### [WHAT TO PRODUCE]
Copy each of the following entries line for line, with no changes.

### [DATASET EXCERPTS]

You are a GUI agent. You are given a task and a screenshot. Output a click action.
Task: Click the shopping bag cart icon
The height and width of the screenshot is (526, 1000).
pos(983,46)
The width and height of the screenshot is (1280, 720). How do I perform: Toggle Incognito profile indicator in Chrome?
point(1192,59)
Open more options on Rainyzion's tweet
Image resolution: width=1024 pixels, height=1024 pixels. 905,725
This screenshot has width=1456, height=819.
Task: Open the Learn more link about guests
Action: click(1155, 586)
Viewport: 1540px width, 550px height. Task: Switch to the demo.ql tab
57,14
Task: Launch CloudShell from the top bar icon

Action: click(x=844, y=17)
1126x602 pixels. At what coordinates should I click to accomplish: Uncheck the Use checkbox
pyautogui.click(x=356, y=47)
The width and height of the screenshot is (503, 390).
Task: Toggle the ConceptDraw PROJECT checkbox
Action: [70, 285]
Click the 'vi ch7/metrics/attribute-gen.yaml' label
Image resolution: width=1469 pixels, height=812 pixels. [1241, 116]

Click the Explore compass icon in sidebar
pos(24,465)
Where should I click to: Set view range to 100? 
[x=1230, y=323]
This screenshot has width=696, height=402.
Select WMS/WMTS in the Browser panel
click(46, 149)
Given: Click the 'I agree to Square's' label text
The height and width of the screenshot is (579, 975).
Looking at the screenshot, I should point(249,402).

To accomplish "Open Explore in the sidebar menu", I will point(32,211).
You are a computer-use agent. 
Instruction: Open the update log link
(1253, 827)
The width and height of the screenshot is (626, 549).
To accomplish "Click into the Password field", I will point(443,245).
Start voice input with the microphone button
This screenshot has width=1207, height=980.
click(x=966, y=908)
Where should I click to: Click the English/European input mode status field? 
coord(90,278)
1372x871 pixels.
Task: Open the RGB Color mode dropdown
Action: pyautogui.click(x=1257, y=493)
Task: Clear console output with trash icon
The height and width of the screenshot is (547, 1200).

### [TASK RESULT]
You are a GUI agent. You are given a task and a screenshot. Output a click action.
Task: Click the shopping bag cart icon
The height and width of the screenshot is (526, 1000).
pos(983,46)
The width and height of the screenshot is (1280, 720). How do I perform: Toggle Incognito profile indicator in Chrome?
point(1192,59)
Open more options on Rainyzion's tweet
Image resolution: width=1024 pixels, height=1024 pixels. 905,725
This screenshot has width=1456, height=819.
Task: Open the Learn more link about guests
Action: click(1155, 586)
Viewport: 1540px width, 550px height. Task: Switch to the demo.ql tab
57,14
Task: Launch CloudShell from the top bar icon

Action: click(x=844, y=17)
1126x602 pixels. At what coordinates should I click to accomplish: Uncheck the Use checkbox
pyautogui.click(x=356, y=47)
The width and height of the screenshot is (503, 390).
Task: Toggle the ConceptDraw PROJECT checkbox
Action: [70, 285]
Click the 'vi ch7/metrics/attribute-gen.yaml' label
Image resolution: width=1469 pixels, height=812 pixels. [1241, 116]

Click the Explore compass icon in sidebar
pos(24,465)
Where should I click to: Set view range to 100? 
[x=1230, y=323]
This screenshot has width=696, height=402.
Select WMS/WMTS in the Browser panel
click(46, 149)
Given: Click the 'I agree to Square's' label text
The height and width of the screenshot is (579, 975).
Looking at the screenshot, I should point(249,402).

To accomplish "Open Explore in the sidebar menu", I will point(32,211).
You are a computer-use agent. 
Instruction: Open the update log link
(1253, 827)
The width and height of the screenshot is (626, 549).
To accomplish "Click into the Password field", I will point(443,245).
Start voice input with the microphone button
This screenshot has width=1207, height=980.
click(x=966, y=908)
Where should I click to: Click the English/European input mode status field? 
coord(90,278)
1372x871 pixels.
Task: Open the RGB Color mode dropdown
Action: pyautogui.click(x=1257, y=493)
Task: Clear console output with trash icon
The height and width of the screenshot is (547, 1200).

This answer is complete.